Reconaissance, the Green River, Georgia

A few weeks — or was it months — ago, self waxed lyrical over James D. Hornfischer’s ability to evoke landscape (completely redundant in a book about battles, some might think). Well, here she is at a major engagement of the American Revolutionary War (How does self know it’s a major engagement of the American Revolutionary War? Because it’s taken chapters and chapters to get to this point, ARRRGH!) Patrick K. O’Donnell matches Hornfischer in his description of the Green River in Georgia.

It is just before dawn on January 17, 1781. Sergeant Lawrence Everhart and twelve men have “trotted down the Green River Road into the predawn darkness on a special reconaissance operation, three miles beyond American outposts . . . For more than a mile, the cavalrymen rode silently through frostbitten trees dotting barren fields, when suddenly they collided head-on with” the British army.

Everhart and his men “wheeled their horses and bolted in the opposite direction, with the British advance in hot pursuit.” The British rode the “fleetest race horses which (they) had impressed from their owners . . . and which enabled them to take Sergeant Everhard and one of his men . . . After shooting Everhart’s horse out from under him . . . a Loyalist quartermaster took him prisoner and brought him before” the British commander.

“Do you expect Mr. Washington will fight this day?” asked the officer.

Everhart: “Yes, if they can keep together only two hundred men.”

Washington’s Immortals, p. 285

Fighting words! The British had over 1000 men.

The British attacked, advancing over a frozen field. “Two three-pound grasshoppers fired into the American line. The British infantry broke into a jog, crossing nearly the length of two football fields in three minutes.”

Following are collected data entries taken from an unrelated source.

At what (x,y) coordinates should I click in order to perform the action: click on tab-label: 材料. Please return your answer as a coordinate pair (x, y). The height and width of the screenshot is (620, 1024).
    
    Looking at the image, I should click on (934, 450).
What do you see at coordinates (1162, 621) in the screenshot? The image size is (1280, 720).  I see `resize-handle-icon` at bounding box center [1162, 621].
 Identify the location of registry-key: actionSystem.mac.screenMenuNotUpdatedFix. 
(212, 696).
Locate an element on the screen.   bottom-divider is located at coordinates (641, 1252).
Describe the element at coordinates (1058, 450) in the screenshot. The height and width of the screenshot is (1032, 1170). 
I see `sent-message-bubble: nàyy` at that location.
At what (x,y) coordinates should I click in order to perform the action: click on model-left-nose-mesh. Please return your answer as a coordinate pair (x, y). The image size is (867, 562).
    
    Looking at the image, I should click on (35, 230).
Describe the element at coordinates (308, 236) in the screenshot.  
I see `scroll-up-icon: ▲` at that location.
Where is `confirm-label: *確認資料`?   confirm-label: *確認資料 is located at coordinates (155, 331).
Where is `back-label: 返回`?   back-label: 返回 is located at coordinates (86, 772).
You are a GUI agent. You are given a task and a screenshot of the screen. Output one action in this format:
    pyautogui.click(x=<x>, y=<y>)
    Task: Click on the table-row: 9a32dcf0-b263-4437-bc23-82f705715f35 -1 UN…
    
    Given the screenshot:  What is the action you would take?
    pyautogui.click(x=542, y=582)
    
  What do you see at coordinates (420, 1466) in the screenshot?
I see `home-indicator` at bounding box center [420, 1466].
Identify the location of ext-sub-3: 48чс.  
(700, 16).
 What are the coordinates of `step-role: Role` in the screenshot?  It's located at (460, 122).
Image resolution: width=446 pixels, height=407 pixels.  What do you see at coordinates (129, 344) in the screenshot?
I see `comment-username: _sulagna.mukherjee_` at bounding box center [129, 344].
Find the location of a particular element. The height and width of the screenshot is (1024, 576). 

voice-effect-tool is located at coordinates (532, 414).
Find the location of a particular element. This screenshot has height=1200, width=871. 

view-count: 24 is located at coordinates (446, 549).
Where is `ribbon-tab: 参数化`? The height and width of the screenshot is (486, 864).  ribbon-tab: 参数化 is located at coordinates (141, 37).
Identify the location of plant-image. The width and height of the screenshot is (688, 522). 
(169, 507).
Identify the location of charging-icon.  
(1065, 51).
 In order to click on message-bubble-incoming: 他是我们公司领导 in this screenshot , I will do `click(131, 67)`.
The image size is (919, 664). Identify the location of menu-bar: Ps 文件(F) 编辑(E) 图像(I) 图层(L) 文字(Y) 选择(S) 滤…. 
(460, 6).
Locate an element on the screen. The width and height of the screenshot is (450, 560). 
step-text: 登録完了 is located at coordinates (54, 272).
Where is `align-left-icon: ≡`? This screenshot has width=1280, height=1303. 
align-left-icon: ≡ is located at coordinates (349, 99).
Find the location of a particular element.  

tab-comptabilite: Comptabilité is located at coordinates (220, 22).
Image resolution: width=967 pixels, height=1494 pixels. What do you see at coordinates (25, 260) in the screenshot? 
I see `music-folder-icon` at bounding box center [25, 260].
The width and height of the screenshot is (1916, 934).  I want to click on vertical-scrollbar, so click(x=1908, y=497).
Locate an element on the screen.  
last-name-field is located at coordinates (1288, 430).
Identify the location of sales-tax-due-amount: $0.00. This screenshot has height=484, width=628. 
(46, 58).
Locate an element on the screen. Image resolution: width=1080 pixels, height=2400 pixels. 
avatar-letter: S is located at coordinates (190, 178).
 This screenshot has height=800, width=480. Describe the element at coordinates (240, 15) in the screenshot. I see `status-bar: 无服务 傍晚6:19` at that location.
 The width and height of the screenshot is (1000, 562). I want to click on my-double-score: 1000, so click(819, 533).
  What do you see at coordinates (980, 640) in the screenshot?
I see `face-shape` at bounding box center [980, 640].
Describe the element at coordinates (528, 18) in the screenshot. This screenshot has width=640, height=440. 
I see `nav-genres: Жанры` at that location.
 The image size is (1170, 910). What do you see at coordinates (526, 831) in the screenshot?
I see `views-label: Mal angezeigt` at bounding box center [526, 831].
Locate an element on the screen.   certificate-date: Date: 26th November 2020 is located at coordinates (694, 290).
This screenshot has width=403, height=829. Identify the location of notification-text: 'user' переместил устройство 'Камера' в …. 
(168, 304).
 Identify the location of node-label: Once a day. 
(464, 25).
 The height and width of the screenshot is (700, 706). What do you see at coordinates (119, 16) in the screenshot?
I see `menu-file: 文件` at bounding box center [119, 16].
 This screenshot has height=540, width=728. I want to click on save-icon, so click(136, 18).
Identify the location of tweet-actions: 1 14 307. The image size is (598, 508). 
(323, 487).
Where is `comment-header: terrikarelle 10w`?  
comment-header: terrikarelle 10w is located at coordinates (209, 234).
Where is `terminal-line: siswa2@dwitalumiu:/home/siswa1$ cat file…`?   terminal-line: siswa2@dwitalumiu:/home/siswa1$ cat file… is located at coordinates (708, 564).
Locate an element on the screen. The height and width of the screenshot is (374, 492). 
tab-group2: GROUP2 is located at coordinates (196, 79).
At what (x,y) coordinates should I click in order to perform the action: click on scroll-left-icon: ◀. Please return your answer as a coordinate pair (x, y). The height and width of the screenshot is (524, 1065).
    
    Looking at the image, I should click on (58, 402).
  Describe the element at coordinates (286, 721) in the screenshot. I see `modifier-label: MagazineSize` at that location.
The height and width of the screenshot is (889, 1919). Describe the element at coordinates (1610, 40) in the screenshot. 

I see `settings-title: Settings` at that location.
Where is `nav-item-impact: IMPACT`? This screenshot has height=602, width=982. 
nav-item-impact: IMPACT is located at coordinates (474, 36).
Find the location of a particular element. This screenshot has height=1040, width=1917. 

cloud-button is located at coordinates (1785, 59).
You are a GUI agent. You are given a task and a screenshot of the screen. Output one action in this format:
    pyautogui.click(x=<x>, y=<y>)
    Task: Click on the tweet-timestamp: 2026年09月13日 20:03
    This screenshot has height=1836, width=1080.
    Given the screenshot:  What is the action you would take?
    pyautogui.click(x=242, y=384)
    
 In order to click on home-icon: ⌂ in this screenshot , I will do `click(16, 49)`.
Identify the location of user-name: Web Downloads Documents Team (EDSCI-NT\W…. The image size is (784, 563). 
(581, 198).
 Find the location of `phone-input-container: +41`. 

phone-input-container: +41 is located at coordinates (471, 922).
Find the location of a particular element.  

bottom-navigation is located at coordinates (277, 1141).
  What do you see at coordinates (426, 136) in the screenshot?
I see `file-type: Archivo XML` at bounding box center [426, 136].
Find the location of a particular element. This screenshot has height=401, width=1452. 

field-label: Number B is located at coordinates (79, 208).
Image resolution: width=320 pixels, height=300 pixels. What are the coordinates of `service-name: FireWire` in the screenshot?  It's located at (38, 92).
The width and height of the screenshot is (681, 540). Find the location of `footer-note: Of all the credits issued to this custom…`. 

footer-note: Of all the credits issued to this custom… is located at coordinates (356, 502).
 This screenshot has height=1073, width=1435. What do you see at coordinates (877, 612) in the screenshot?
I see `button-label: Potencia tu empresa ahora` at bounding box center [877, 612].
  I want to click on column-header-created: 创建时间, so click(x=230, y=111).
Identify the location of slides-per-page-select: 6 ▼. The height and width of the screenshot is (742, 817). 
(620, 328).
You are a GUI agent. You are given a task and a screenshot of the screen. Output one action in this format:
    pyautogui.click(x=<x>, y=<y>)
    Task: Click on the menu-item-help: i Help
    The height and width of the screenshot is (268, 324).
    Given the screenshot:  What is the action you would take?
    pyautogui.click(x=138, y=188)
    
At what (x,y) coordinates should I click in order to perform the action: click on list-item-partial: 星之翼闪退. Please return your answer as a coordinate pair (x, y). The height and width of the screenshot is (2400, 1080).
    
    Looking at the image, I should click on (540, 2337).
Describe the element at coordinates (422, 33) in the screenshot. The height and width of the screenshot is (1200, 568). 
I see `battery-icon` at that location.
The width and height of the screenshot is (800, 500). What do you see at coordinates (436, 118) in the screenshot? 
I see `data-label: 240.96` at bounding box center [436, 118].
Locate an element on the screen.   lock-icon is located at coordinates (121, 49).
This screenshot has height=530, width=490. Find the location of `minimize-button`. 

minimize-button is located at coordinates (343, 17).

Postscript: As the British were forced to leave the field, they shot their prisoners, one of whom was Everhart. They shot him “in the head at point-blank range . . . Remarkably, the Marylander survived the traumatic wound and remained lucid enough to talk to Washington . . . ” Washington asked “Everhart who had attempted to execute him. Everhart pointed to the man who shot him . . . and just Retaliation was exercised.” The Redcoat was “instantly shot.”

Savage! Washington did not want a single Redcoat to escape. He set out furiously after them. “Despite their casualties, the American foot soldiers set out immediately on a forced march, a feat they repeated several times in the coming months.”